There are several interventions that can help couples to move more peacefully through the divorce process and parent more effectively. Divorce counseling can help couples work through the feelings that accompany divorce, such as anger and denial, and on ways to improve communication. It can also help with goal setting, establishing a parenting plan, and with achieving closure.
Co-Parenting groups, divorce education, and divorce and family mediation can also assist parents with better ways to co-parent during or after divorce or separation.
Mediation can help parents to make parenting agreements that are mutually satisfactory. Parenting agreements address specific issues such as the parenting schedule, desired communication patterns, how major decisions will be made, how information about the child will be shared, as well as school, financial, and medical issues. What makes mediation effective is that both parents are coming up with and negotiating ways to deal with these issues with the help of a trained mediator who acts as a neutral third party. Divorce mediation as an alternative to litigation can help establish the co-parenting partnership which is integral to the success of any parenting plan and to preserving relationships with children in order to minimize post divorce conflict.

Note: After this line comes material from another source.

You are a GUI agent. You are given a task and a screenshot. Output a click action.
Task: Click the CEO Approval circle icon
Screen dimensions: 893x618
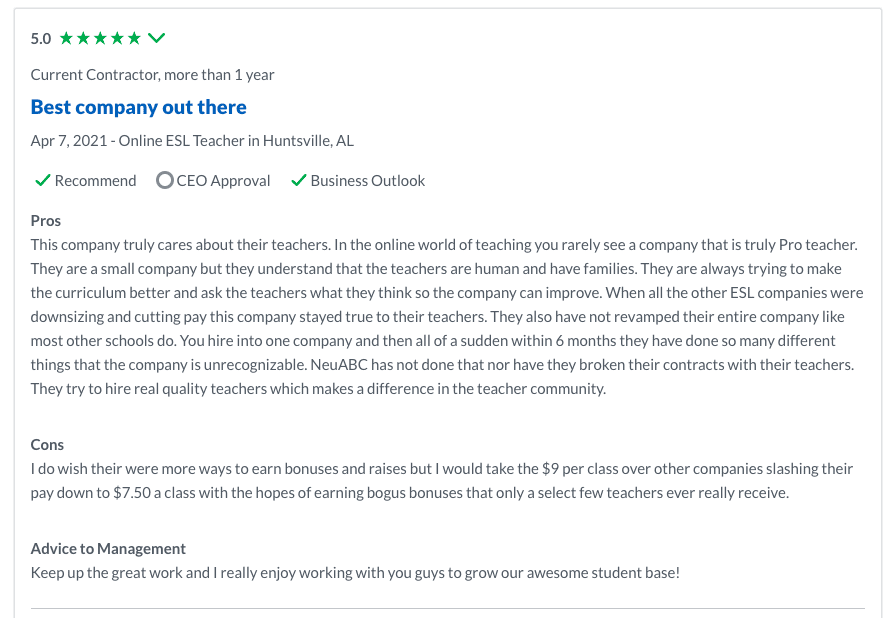(x=165, y=181)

Divorce can have an ongoing effect on the relationships and lives of family members for years to come. It can create conflict, turmoil, and extreme stress. Parents may experience stress related to custody issues, conflict with the other parent, lack of emotional support and financial pressures of raising children and keeping up the household. Children may experience stress in the form of conflicts with parents, loyalty conflicts, emotional and social difficulties. There is no magic cure for the difficult issues facing families experiencing divorce or separation. Hopefully some of the ideas presented in this article will be useful in helping to alleviate some of the issues that can adversely affect parents and children who are dealing with divorce or separation.
Furstenburg, E.F. & Cherlin, A.J. (1991). Divided families: What happens to children when parents part. Cambridge, MA: Harvard University Press.

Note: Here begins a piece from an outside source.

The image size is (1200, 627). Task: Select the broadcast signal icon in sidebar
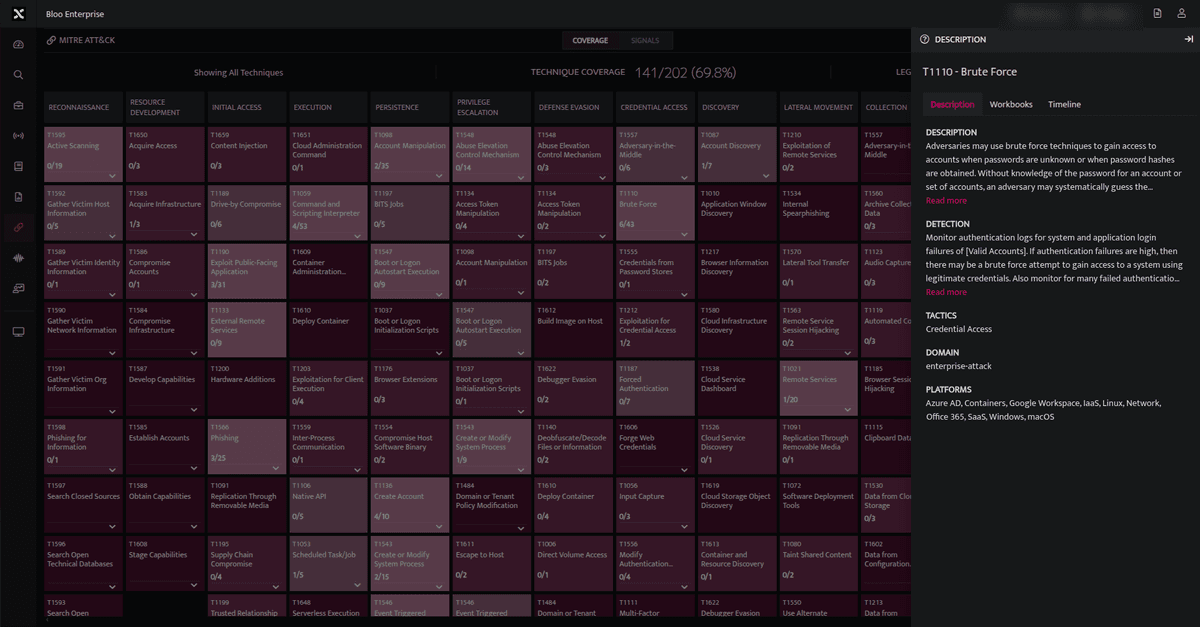(18, 135)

Hetherington, E.M. & Kelly, J. (2002). For better or for worse: Divorce reconsidered. New York: W.W. Norton & Co.
Pruett, M.K., Ebling, R., & Insabella, G. (2004). Parenting plans and visitation: Critical aspects of parenting plans for young children. Family Court Review; 42, 39-59.
Rye, M., Folck, C., Heim, T., Olszewski, B., & Traina, E. (2004). Forgiveness of an ex-spouse: How does it relate to mental health following a divorce? Journal of Divorce & Remarriage, 41, 31-51.
Wallerstein, J. & Blakeslee, S. (1996). Second chances: Men, women and children a decade after divorce. New York: Ticknor & Fields.